Explain composer logs emitted during training + Replicate Benchmark Results
geodra opened this issue · comments
❓ Question
Hello, I am training an mpt-3B model on AWS SageMaker using an ml.p4d.24xlarge instance and trying to replicate the results displayed in this table: link.
Specifically, I am focusing on replicating the result for the mpt-3b model with the following configuration: max_seq_len: 2048, global_train_batch_size=320, device_train_microbatch_size=5, and 8 a100_40gb GPUs. According to the table, it should be able to process 39 sequences per second.

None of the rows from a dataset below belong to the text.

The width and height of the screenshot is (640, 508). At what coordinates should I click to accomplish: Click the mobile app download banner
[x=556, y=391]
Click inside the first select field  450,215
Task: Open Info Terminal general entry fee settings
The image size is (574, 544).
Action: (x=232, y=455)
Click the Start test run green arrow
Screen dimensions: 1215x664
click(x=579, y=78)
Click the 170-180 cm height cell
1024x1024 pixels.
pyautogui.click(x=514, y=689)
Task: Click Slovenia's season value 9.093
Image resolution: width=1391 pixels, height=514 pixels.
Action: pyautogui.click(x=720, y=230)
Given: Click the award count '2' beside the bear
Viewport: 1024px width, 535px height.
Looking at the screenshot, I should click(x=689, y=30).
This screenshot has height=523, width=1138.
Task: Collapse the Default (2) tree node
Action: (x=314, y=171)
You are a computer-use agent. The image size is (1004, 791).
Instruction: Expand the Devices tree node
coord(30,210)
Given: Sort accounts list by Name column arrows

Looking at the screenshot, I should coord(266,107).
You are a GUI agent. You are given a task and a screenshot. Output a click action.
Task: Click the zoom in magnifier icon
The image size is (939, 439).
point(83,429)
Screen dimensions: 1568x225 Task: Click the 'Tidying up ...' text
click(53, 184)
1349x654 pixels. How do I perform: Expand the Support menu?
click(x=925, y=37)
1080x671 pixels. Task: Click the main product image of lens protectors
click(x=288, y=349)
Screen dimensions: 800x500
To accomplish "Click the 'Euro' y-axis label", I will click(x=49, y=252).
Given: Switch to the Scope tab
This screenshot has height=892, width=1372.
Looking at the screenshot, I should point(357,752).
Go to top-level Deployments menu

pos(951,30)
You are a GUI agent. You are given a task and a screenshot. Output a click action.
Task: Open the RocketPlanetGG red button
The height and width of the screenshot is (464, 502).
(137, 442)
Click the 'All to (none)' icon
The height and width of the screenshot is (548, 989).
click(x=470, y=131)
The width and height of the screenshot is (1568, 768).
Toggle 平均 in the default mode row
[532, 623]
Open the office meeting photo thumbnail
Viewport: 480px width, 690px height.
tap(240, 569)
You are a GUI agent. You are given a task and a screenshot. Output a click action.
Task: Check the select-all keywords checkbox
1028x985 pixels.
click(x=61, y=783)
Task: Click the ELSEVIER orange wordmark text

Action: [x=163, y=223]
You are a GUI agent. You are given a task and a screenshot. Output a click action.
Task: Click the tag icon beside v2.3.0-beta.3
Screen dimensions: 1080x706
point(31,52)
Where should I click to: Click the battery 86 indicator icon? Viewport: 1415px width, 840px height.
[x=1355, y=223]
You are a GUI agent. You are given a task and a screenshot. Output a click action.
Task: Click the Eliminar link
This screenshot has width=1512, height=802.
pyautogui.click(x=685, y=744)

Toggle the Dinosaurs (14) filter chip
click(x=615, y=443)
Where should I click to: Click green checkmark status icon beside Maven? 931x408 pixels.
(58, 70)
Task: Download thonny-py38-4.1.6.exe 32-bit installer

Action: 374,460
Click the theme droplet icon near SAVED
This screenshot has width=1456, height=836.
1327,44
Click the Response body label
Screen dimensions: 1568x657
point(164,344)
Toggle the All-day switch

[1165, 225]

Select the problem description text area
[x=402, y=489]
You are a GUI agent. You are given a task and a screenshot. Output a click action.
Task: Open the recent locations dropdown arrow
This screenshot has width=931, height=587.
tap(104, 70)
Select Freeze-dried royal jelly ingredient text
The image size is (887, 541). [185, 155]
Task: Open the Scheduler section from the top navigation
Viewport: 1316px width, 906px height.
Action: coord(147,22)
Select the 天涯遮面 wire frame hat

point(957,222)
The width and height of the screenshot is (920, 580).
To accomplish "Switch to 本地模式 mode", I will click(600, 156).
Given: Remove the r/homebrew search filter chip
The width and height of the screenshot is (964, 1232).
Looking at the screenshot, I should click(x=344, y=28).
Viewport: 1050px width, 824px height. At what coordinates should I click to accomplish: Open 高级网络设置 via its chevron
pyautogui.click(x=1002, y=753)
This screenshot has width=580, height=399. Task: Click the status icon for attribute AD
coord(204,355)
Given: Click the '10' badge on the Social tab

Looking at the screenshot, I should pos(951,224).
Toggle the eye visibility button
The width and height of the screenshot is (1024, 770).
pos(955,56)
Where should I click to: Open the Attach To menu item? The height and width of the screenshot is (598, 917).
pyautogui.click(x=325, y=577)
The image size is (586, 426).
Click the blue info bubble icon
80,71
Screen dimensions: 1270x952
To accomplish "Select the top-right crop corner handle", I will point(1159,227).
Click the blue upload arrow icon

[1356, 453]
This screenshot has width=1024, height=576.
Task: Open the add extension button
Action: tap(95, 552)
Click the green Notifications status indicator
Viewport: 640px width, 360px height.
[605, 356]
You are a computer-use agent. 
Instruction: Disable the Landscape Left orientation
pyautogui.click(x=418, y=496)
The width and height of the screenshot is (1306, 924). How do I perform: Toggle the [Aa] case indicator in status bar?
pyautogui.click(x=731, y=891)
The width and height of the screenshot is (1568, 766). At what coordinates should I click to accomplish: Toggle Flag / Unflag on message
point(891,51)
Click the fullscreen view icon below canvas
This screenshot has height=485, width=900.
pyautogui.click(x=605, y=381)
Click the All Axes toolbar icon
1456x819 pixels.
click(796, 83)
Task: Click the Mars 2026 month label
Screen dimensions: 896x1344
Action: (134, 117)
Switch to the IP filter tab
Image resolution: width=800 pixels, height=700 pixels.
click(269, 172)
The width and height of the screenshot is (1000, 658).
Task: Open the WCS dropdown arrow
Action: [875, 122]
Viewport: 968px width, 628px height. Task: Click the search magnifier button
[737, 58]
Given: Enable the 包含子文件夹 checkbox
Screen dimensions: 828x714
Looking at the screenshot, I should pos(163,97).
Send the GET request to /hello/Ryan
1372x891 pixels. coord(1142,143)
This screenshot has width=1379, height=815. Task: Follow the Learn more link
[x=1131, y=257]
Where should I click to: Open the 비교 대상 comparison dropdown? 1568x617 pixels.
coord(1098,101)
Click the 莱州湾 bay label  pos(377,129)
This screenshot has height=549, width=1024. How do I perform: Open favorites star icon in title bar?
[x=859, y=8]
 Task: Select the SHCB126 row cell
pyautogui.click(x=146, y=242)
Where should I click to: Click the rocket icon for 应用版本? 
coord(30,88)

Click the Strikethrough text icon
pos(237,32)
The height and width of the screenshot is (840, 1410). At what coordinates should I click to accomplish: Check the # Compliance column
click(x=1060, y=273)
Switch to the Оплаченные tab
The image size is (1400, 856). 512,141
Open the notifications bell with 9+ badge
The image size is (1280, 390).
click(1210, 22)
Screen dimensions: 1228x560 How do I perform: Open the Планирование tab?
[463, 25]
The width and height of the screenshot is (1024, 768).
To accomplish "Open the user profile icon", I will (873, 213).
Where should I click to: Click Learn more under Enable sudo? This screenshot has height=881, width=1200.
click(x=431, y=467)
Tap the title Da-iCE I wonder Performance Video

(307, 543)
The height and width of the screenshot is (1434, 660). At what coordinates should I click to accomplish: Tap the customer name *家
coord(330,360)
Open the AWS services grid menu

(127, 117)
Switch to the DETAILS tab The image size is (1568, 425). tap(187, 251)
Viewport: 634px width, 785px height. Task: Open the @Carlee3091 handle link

Since I process 320 sequences within one batch, the batch should ideally finish within 8.2 seconds. However, when I run it, it takes around 10 seconds (screenshot attached).
I am also looking for an explanation of the logs emitted by the composer before the start of every batch. I have checked the documentation but couldn't find anything specific. I am particularly interested in understanding the meaning of the following logs:
- Train memory/allocated_mem: 6.8051
- Train memory/active_mem: 6.8051
- Train memory/inactive_mem: 1.9065
- Train memory/reserved_mem: 14.6740
- Train memory/alloc_retries: 0
- Train loss/train/total: 11.6525
- Train metrics/train/LanguageCrossEntropy: 11.6525
- Train metrics/train/LanguagePerplexity: 114977.1562
- Train time/train: 0.0081
- Train time/val: 0.0000
- Train time/total: 0.0081
- Train lr-DecoupledAdamW/group0: 0.0000
- Train time/remaining_estimate: 0.0225
Lastly, I would like to know if there is an easy way to calculate TFLOP/s using the above logs.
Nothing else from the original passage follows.